§ **Materials provided**

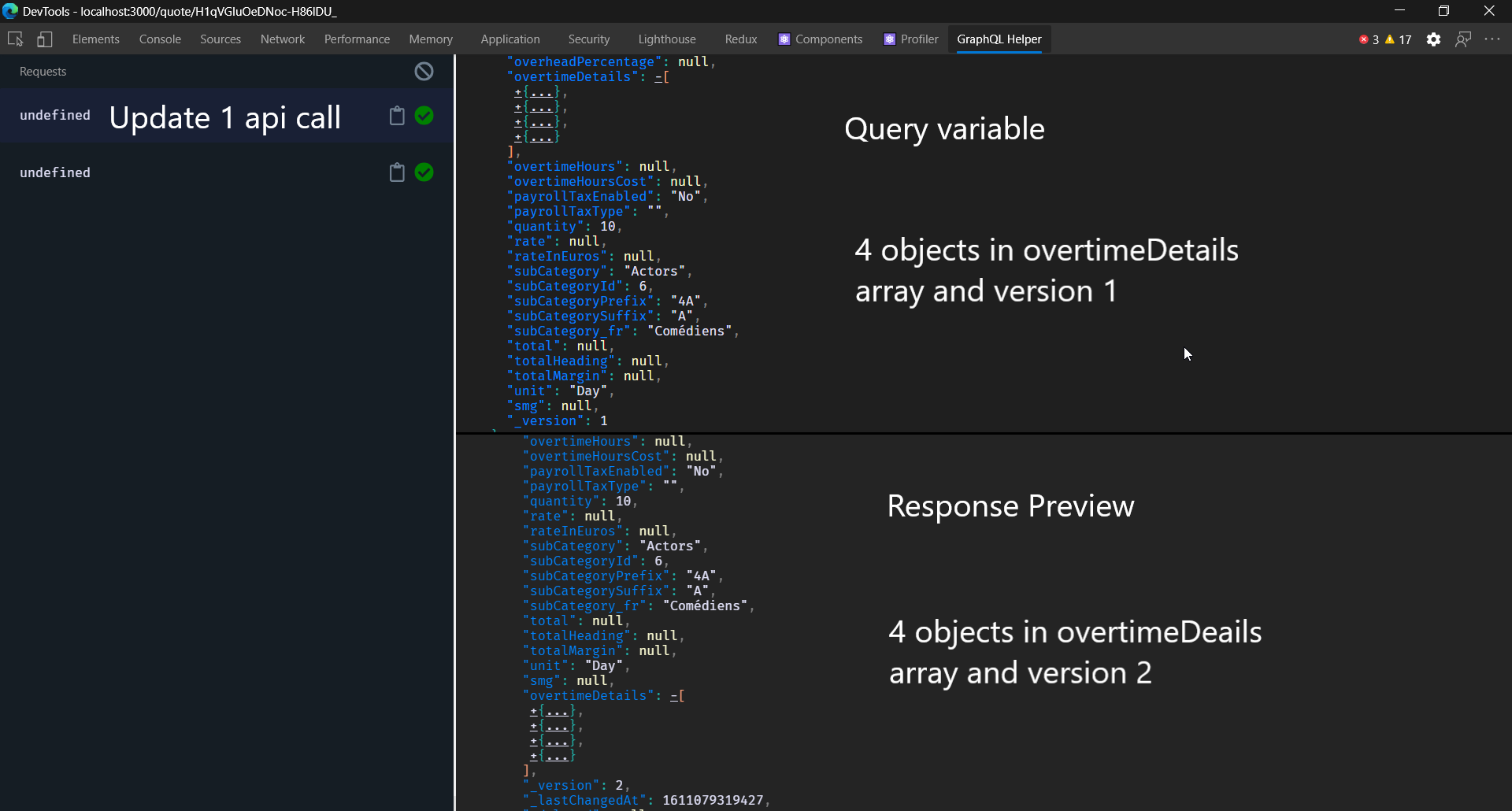
Task: Clear the requests list with block icon
Action: coord(424,71)
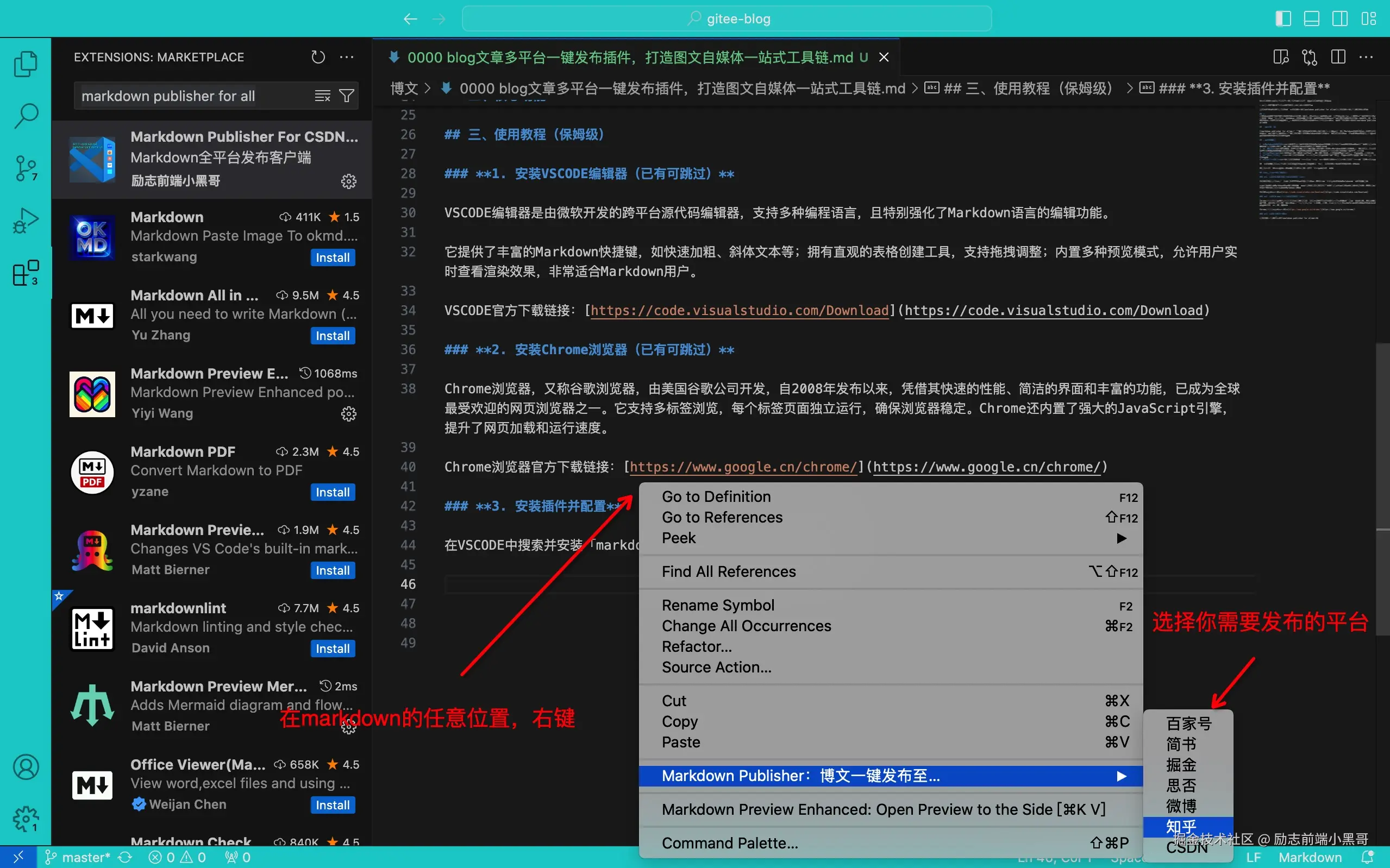Open the Run and Debug view
The height and width of the screenshot is (868, 1390).
[x=25, y=221]
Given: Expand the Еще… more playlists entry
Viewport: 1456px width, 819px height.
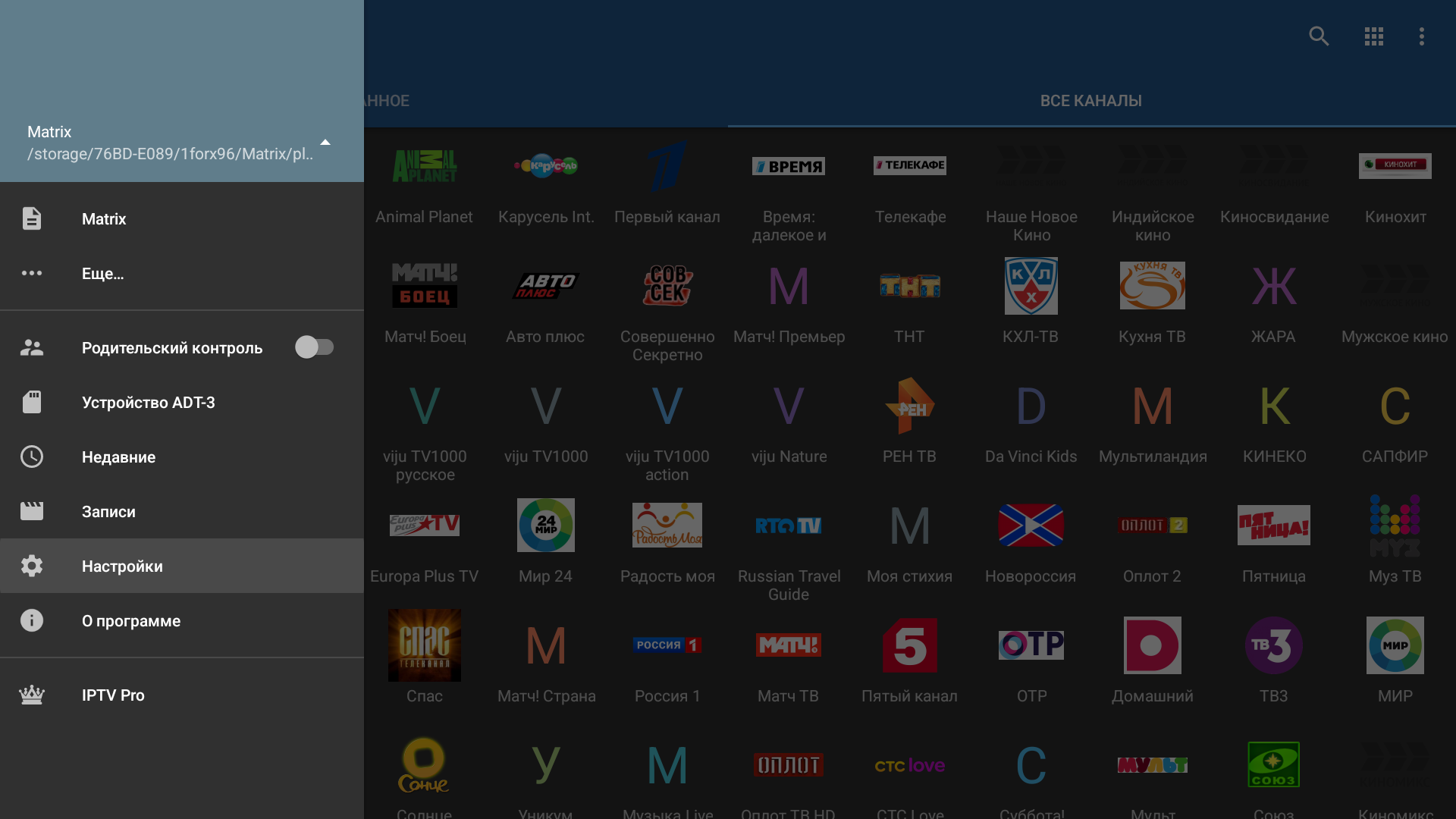Looking at the screenshot, I should (102, 274).
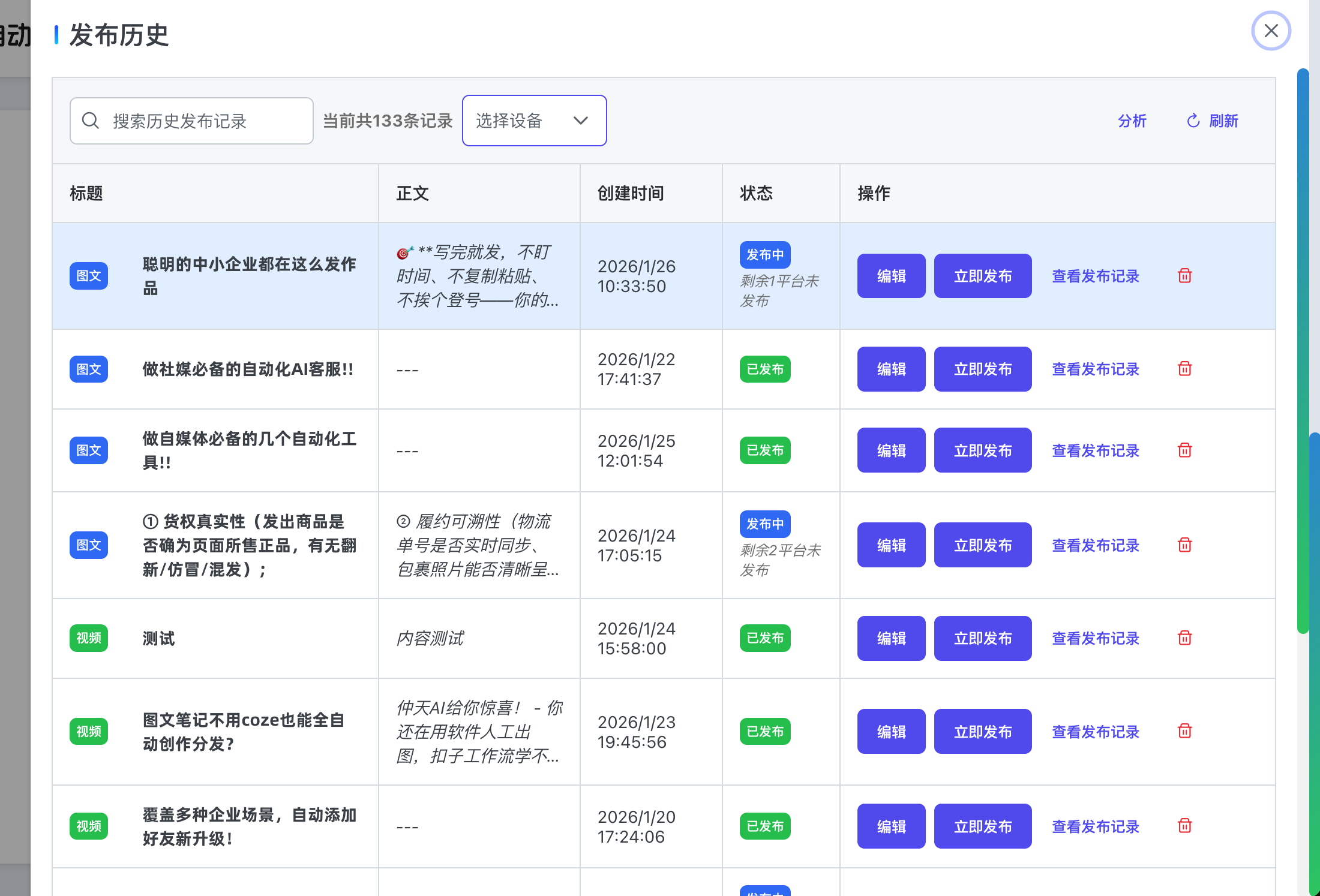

§ **Exercise**
Only the lines from the one containing "Given: Expand the Еще… more playlists entry" through the end of the data above are to be output, exactly and without pictures.

§ **Problem solution**
Given: Expand the Еще… more playlists entry
Viewport: 1456px width, 819px height.
Looking at the screenshot, I should (102, 274).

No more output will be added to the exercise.